Like almost every trial attorney, Malone bristles at what he sees as draconian tort reform measures in the U.S. In 2005, Georgia passed a law that caps non-economic (pain-and-suffering) damages at $350,000.
“Tort reformists want to prevent jurors, the citizens of this country, from deciding what is fair,” Malone says. “I represented two children in my career whose penises were amputated during botched circumcisions. Well, they don’t have great economic loss. How can you prove someone lost a lot of money because of that? But these children never will reach their full physical potential.”
Both of those cases were ultimately settled, for a lot more than $350,000.
“Sure, everyone would like immunity,” Malone says. “The other side spends millions of dollars on lobbyists, and the best lawyers their money can buy, trying to confuse people about the value of the civil justice system.”
In September, Adam Malone and his co-counsel Michael Terry—representing the victim of a botched face-lift—put the constitutionality of Georgia’s tort law to the test, arguing to the Georgia Supreme Court that the cap, by limiting a jury’s decision, violates the right to a jury trial.
A Fulton County jury had already defied the law by awarding the woman more than $1.2 million, and a Fulton County judge later ruled the state law unconstitutional. The defendant appealed the decision to the Georgia Supreme Court.
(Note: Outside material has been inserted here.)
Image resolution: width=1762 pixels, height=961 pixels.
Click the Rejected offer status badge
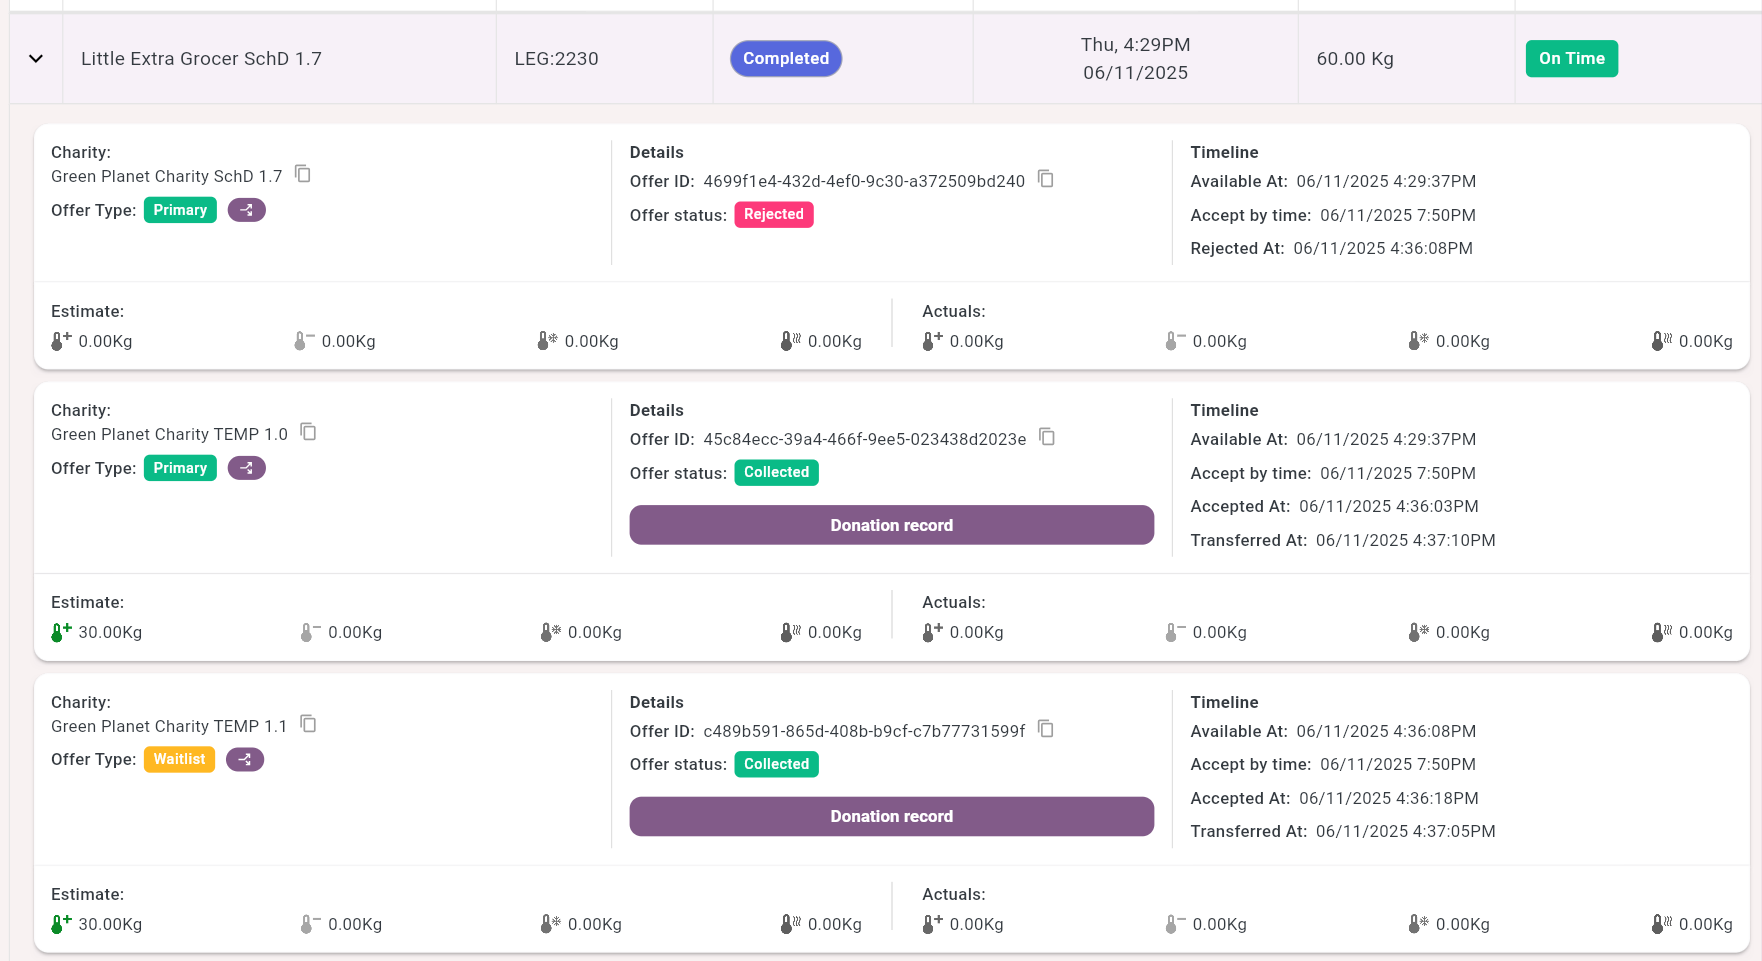(x=774, y=214)
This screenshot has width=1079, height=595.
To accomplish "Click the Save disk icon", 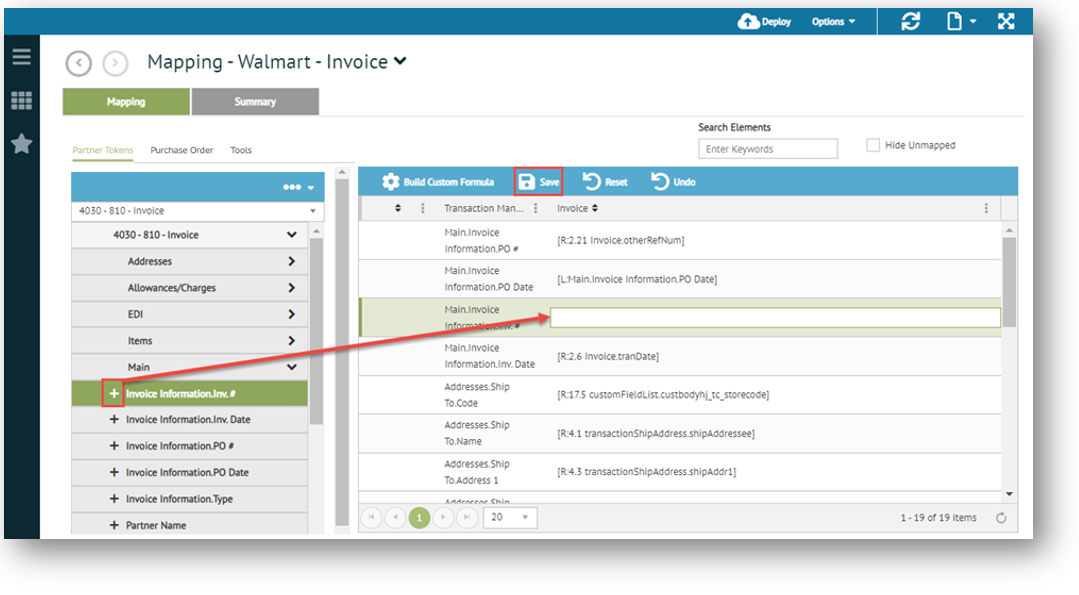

“We have not really paid attention to the cap, because we believe it’s unconstitutional,” Tommy Malone says. “We’ve settled cases well beyond the cap because I think the other side knows it’s unconstitutional also.”
Malone always has given time to teaching other lawyers, as a speaker or a mentor. But nothing pleases him more than seeing the progress his son has made as an influential plaintiff’s attorney.
Last year Adam won $24.5 million in compensatory damages—in Albany, Ga.—for the unnecessary and preventable amputation of a 14-year-old’s right leg.
“This one was especially sweet for me,” Tommy Malone says. “Because it was Albany, and because it was my son.”